> EXERCISE REQUIREMENTS
Every entry needs to be printed exactly, please.

=== RECORDS ===

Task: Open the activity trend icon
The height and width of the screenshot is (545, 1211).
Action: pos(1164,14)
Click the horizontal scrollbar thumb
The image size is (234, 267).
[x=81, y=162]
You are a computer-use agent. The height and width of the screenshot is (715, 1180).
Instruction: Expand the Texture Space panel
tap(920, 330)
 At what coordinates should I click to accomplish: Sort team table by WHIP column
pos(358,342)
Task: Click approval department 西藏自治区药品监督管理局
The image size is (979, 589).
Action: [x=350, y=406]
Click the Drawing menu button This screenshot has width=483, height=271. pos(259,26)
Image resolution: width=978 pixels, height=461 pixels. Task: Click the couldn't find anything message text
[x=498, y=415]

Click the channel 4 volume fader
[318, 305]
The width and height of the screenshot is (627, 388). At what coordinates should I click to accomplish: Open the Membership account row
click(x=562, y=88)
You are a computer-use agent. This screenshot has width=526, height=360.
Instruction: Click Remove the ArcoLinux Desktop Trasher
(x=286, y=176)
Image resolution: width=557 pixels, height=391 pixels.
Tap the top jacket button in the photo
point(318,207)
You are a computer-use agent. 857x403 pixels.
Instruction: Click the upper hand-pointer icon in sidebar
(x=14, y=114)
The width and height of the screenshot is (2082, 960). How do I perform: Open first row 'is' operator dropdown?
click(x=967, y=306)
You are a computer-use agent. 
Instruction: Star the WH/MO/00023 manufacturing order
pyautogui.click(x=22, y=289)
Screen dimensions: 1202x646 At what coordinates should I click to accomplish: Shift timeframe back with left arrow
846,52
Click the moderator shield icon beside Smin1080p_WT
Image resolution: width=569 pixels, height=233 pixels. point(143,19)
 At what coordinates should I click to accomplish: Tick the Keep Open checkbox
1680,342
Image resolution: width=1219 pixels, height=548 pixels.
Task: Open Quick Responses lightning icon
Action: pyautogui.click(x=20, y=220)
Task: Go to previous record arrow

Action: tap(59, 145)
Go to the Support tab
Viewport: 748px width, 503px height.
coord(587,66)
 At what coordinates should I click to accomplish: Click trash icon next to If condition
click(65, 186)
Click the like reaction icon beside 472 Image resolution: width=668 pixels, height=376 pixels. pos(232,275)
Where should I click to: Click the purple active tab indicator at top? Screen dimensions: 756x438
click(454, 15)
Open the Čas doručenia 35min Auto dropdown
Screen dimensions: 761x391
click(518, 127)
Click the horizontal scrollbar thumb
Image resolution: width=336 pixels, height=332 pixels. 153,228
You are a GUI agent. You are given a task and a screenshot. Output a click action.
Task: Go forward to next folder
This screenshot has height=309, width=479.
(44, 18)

===

> ANSWER SPACE
Task: Open the activity trend icon
The height and width of the screenshot is (545, 1211).
Action: pos(1164,14)
Click the horizontal scrollbar thumb
The image size is (234, 267).
[x=81, y=162]
You are a computer-use agent. The height and width of the screenshot is (715, 1180).
Instruction: Expand the Texture Space panel
tap(920, 330)
 At what coordinates should I click to accomplish: Sort team table by WHIP column
pos(358,342)
Task: Click approval department 西藏自治区药品监督管理局
The image size is (979, 589).
Action: [x=350, y=406]
Click the Drawing menu button This screenshot has width=483, height=271. pos(259,26)
Image resolution: width=978 pixels, height=461 pixels. Task: Click the couldn't find anything message text
[x=498, y=415]

Click the channel 4 volume fader
[318, 305]
The width and height of the screenshot is (627, 388). At what coordinates should I click to accomplish: Open the Membership account row
click(x=562, y=88)
You are a computer-use agent. This screenshot has width=526, height=360.
Instruction: Click Remove the ArcoLinux Desktop Trasher
(x=286, y=176)
Image resolution: width=557 pixels, height=391 pixels.
Tap the top jacket button in the photo
point(318,207)
You are a computer-use agent. 857x403 pixels.
Instruction: Click the upper hand-pointer icon in sidebar
(x=14, y=114)
The width and height of the screenshot is (2082, 960). How do I perform: Open first row 'is' operator dropdown?
click(x=967, y=306)
You are a computer-use agent. 
Instruction: Star the WH/MO/00023 manufacturing order
pyautogui.click(x=22, y=289)
Screen dimensions: 1202x646 At what coordinates should I click to accomplish: Shift timeframe back with left arrow
846,52
Click the moderator shield icon beside Smin1080p_WT
Image resolution: width=569 pixels, height=233 pixels. point(143,19)
 At what coordinates should I click to accomplish: Tick the Keep Open checkbox
1680,342
Image resolution: width=1219 pixels, height=548 pixels.
Task: Open Quick Responses lightning icon
Action: pyautogui.click(x=20, y=220)
Task: Go to previous record arrow

Action: tap(59, 145)
Go to the Support tab
Viewport: 748px width, 503px height.
coord(587,66)
 At what coordinates should I click to accomplish: Click trash icon next to If condition
click(65, 186)
Click the like reaction icon beside 472 Image resolution: width=668 pixels, height=376 pixels. pos(232,275)
Where should I click to: Click the purple active tab indicator at top? Screen dimensions: 756x438
click(454, 15)
Open the Čas doručenia 35min Auto dropdown
Screen dimensions: 761x391
click(518, 127)
Click the horizontal scrollbar thumb
Image resolution: width=336 pixels, height=332 pixels. 153,228
You are a GUI agent. You are given a task and a screenshot. Output a click action.
Task: Go forward to next folder
This screenshot has height=309, width=479.
(44, 18)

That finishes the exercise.